See our guide on health insurance before Medicare for detailed strategies.
Estate Planning Basics
Estate planning is not just for the wealthy. Every couple needs a basic set of documents to protect each other and ensure their wishes are followed.
Essential Documents
Wills. A will specifies how your assets are distributed and, if you have minor children, who becomes their guardian. Without a will, state law decides both — and it may not match your wishes.
Durable power of attorney. This document lets your spouse (or another trusted person) make financial decisions on your behalf if you become incapacitated. Without it, your spouse may need to go to court to access your accounts.
Healthcare power of attorney and living will. These documents specify who makes medical decisions for you and what kind of care you want if you cannot communicate your wishes.
Beneficiary Designations
Beneficiary designations on retirement accounts and life insurance policies override your will.
Review them after any major life event:
- Marriage or divorce
- Birth of a child
- Death of a beneficiary
Important
Updating beneficiary designations is one of the simplest but most frequently overlooked steps in estate planning. Outdated designations can send assets to the wrong person regardless of what your will says.
Building Your Plan Together
Start the Conversation
The most important thing couples can do is have the conversation. Set aside time to discuss your individual visions for retirement, then work together to align them.
Key questions to discuss:
- When does each of you want to stop working?
- Where do you want to live?
- How much do you want to spend on travel, hobbies, and family?
- What does a typical week look like in your ideal retirement?
Focus on the Highest-Impact Decisions
Once you are aligned on the vision, the financial planning becomes much more focused.
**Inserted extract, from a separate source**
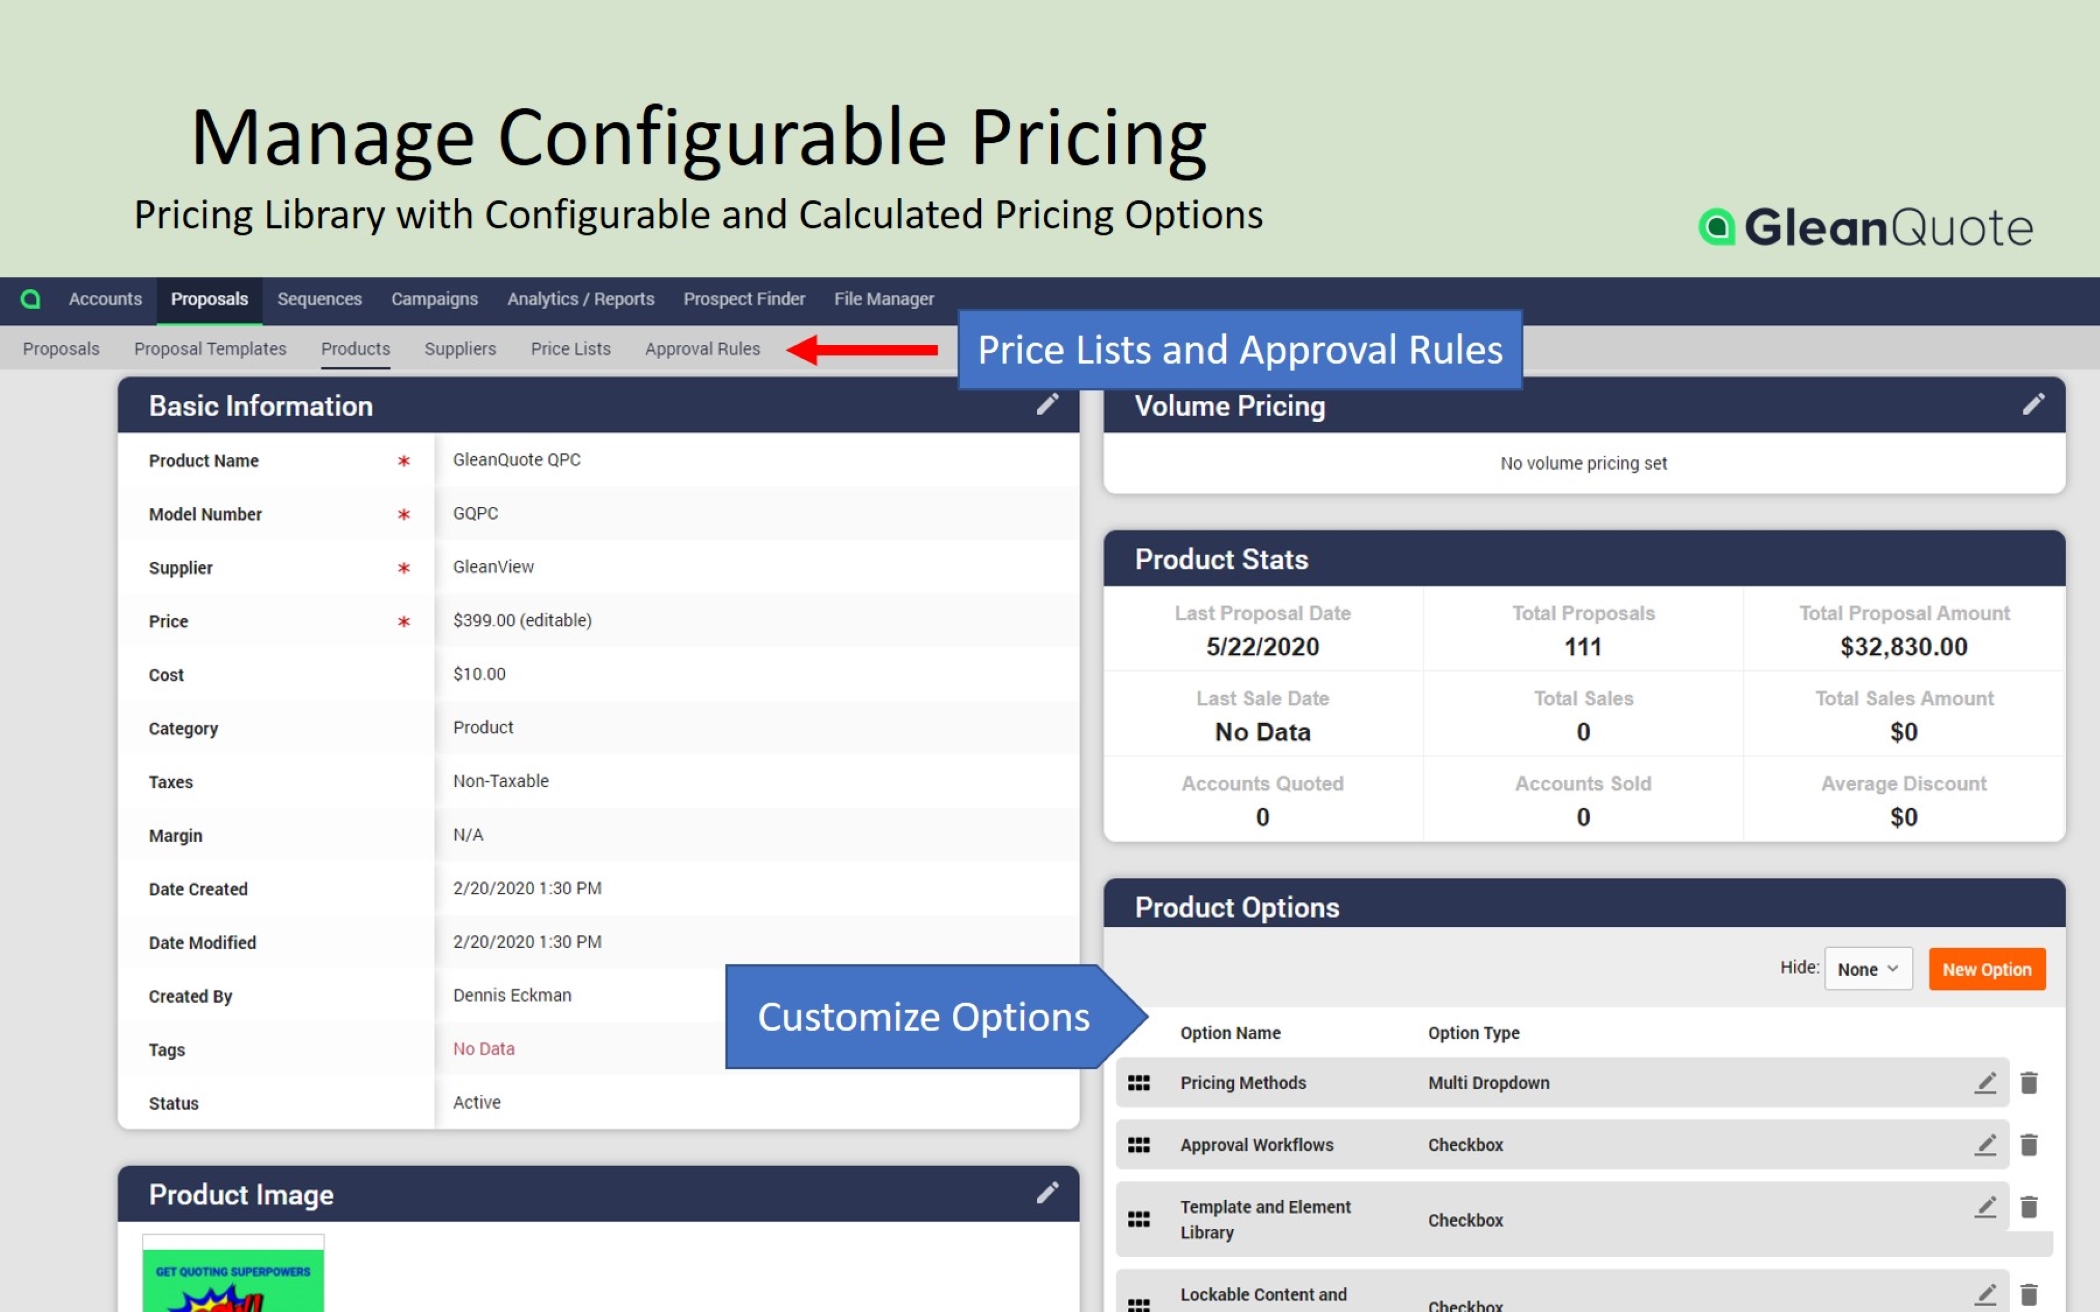The width and height of the screenshot is (2100, 1312).
Task: Click the product image thumbnail
Action: tap(233, 1280)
Run your numbers together, coordinate your Social Security strategy, and review your investment allocation across all accounts.
If you are feeling overwhelmed by the complexity, focus on the three highest-impact items first:
- Optimizing your Social Security claiming strategy
- Making the most of the Roth conversion window
- Ensuring you have a healthcare bridge plan for any pre-65 retirement years
Those three decisions alone can be worth hundreds of thousands of dollars over a 30-year retirement.
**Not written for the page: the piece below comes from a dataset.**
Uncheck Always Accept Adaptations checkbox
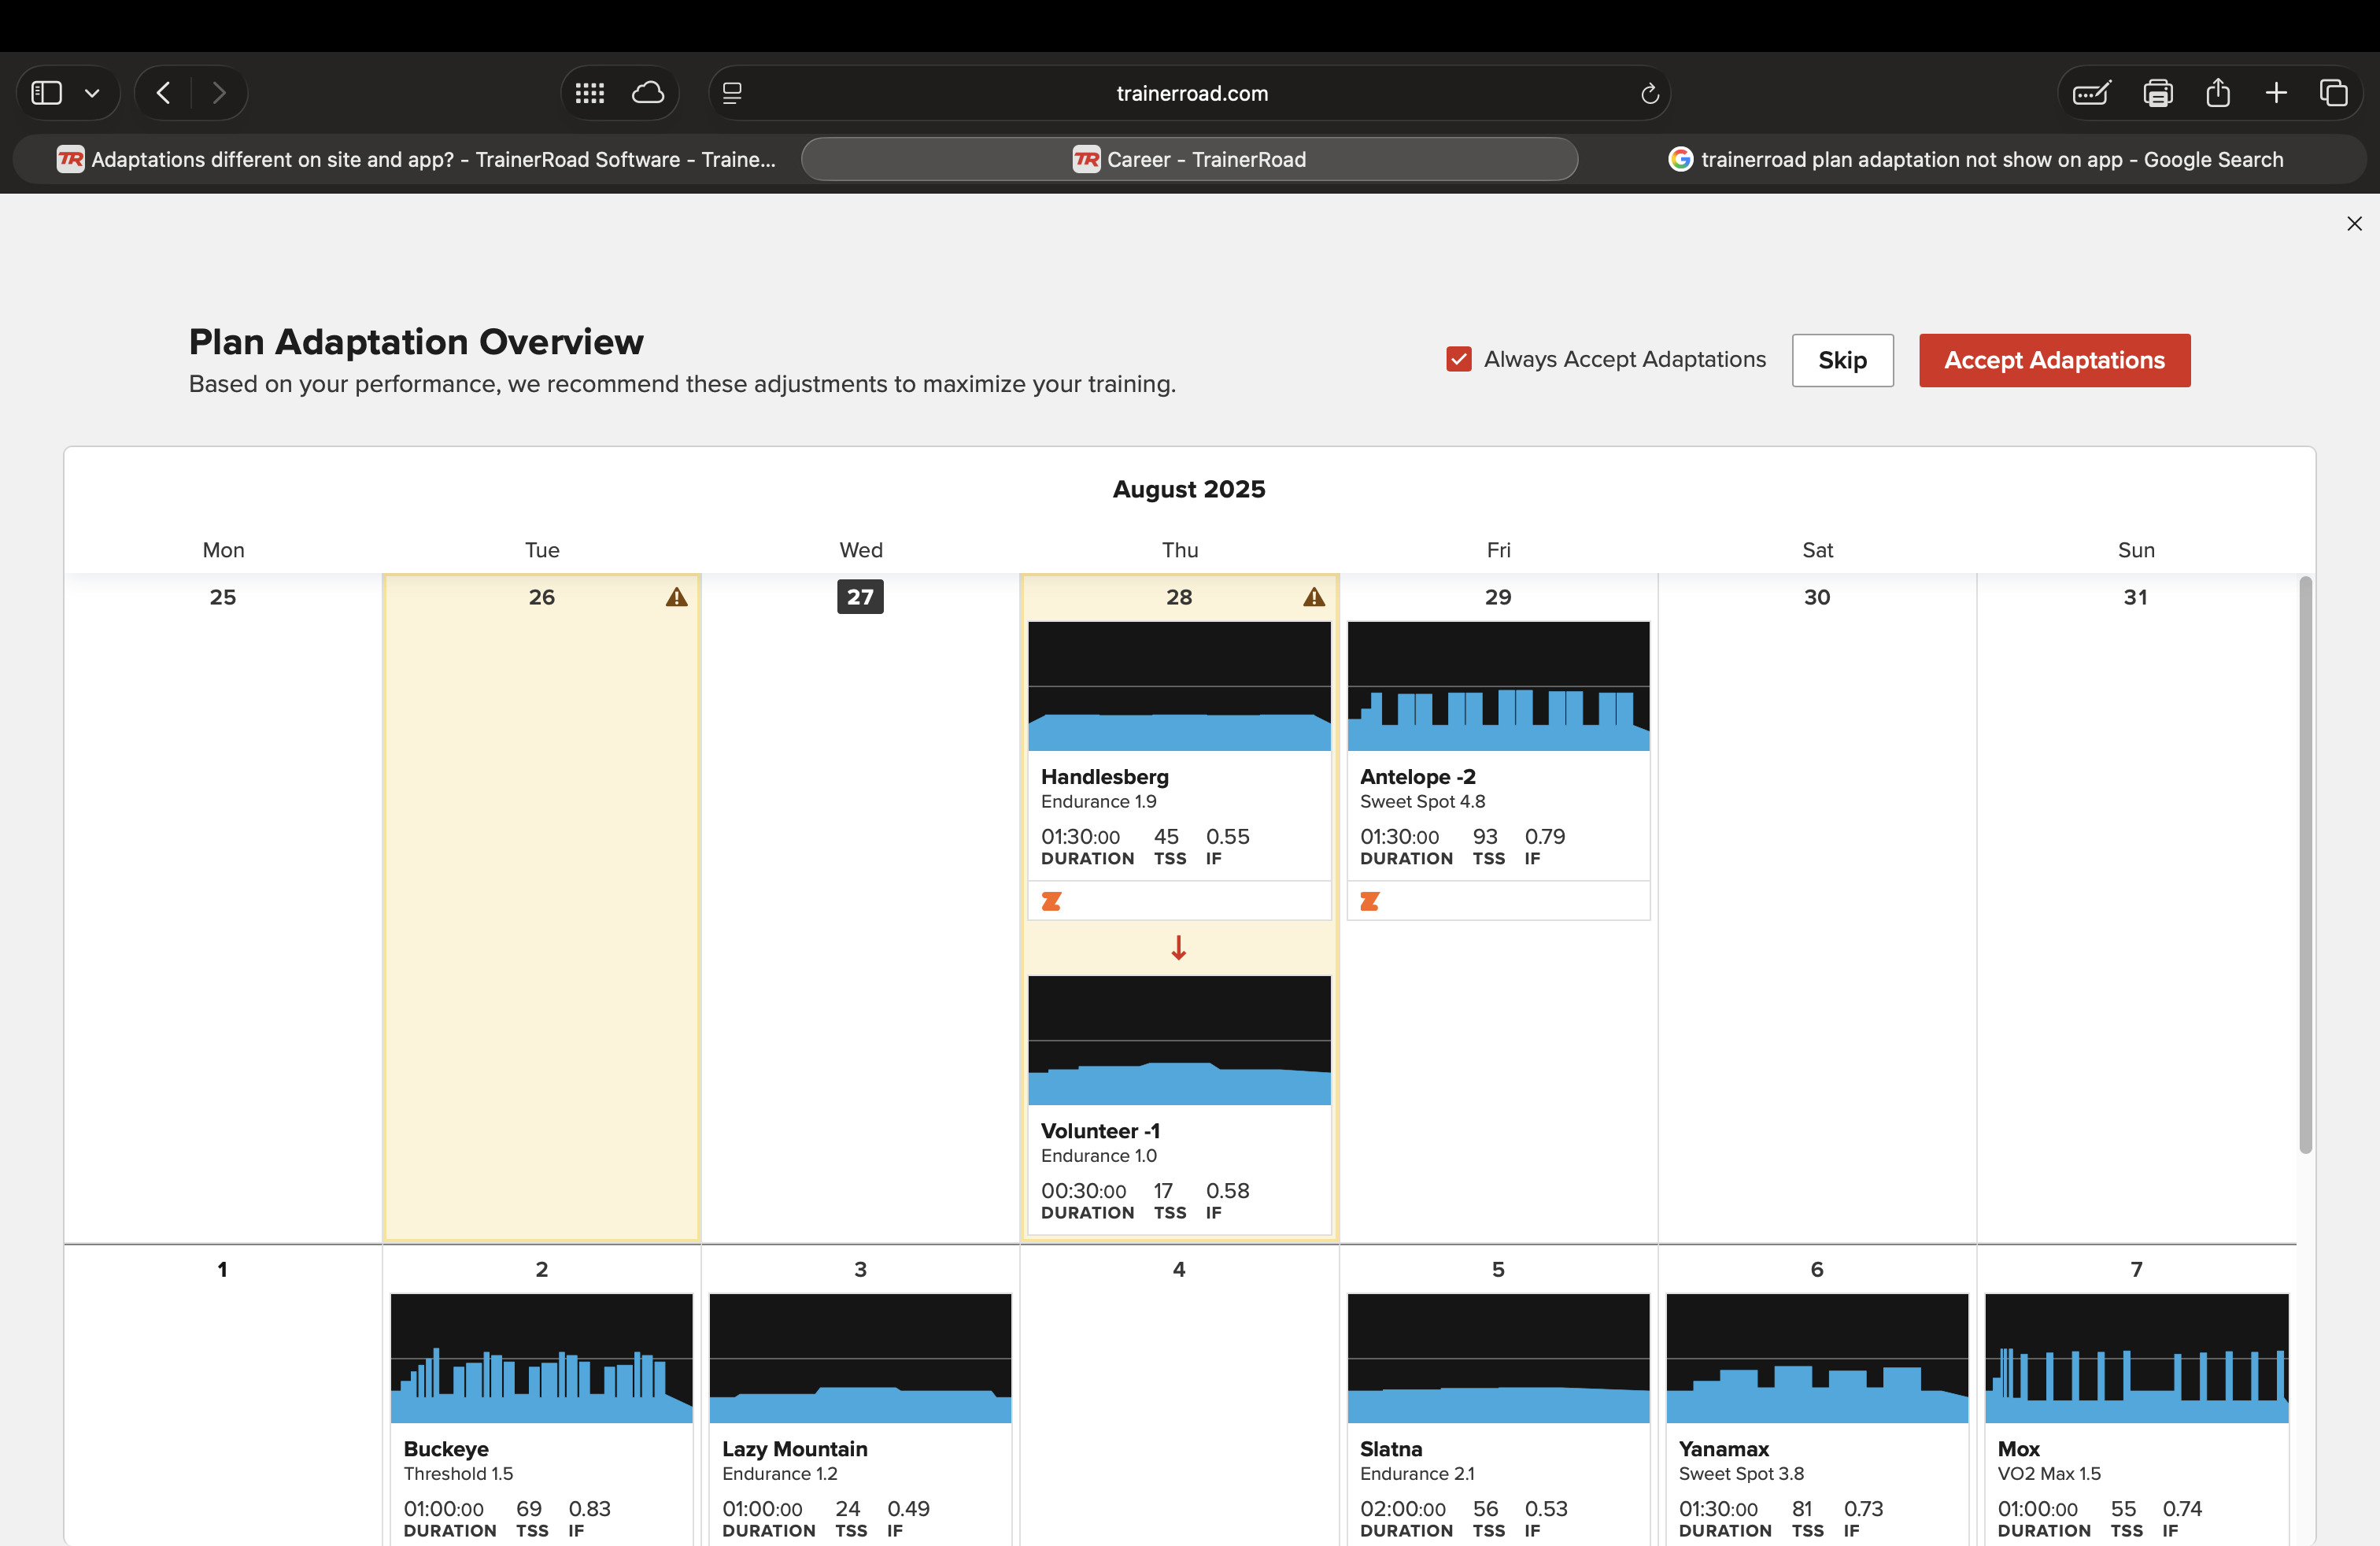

Disclaimer: This article is for informational purposes only and does not constitute financial, investment, tax, or legal advice. Consult a qualified professional before making financial decisions.
Frequently Asked Questions
Should both spouses delay Social Security to 70?
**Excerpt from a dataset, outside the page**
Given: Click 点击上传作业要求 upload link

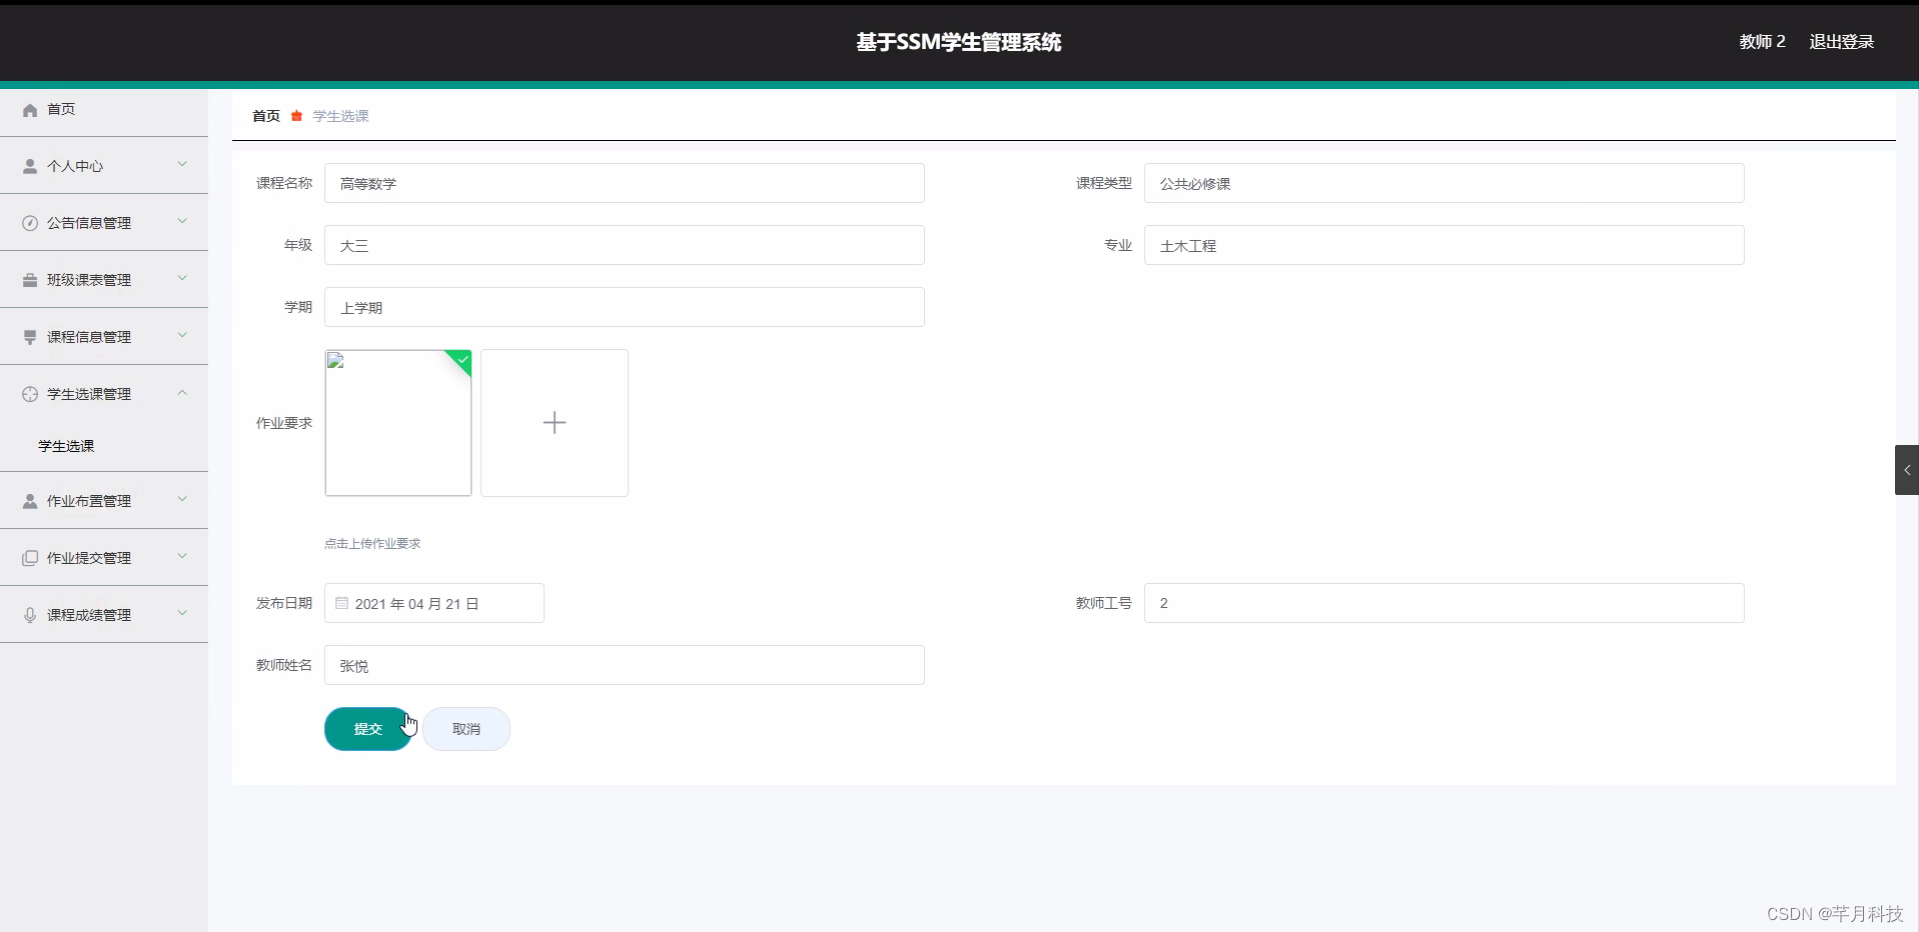Looking at the screenshot, I should (372, 543).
Not necessarily. A common strategy is for the higher earner to delay to 70 to maximize the survivor benefit, while the lower earner claims earlier to provide income during the waiting period. The best approach depends on your specific benefit amounts, health, and cash flow needs.
What happens to Social Security when a spouse dies?
The surviving spouse receives the higher of their own benefit or the deceased spouse's benefit, but not both. This is why it often makes sense for the higher earner to delay claiming: it locks in a larger survivor benefit that protects the remaining spouse for life.
Should we merge all retirement accounts or keep them separate?
You cannot merge 401(k)s or IRAs across spouses since these are individual accounts by law. However, you should coordinate your investment allocation across all accounts as a single portfolio. This lets you place tax-inefficient assets in tax-advantaged accounts and optimize your overall asset allocation.
How does divorce affect retirement planning?
If your marriage lasted at least 10 years, you may be eligible for Social Security benefits based on your ex-spouse's record. Retirement accounts are typically divided during divorce proceedings via a Qualified Domestic Relations Order (QDRO). It is important to update beneficiary designations on all accounts after a divorce.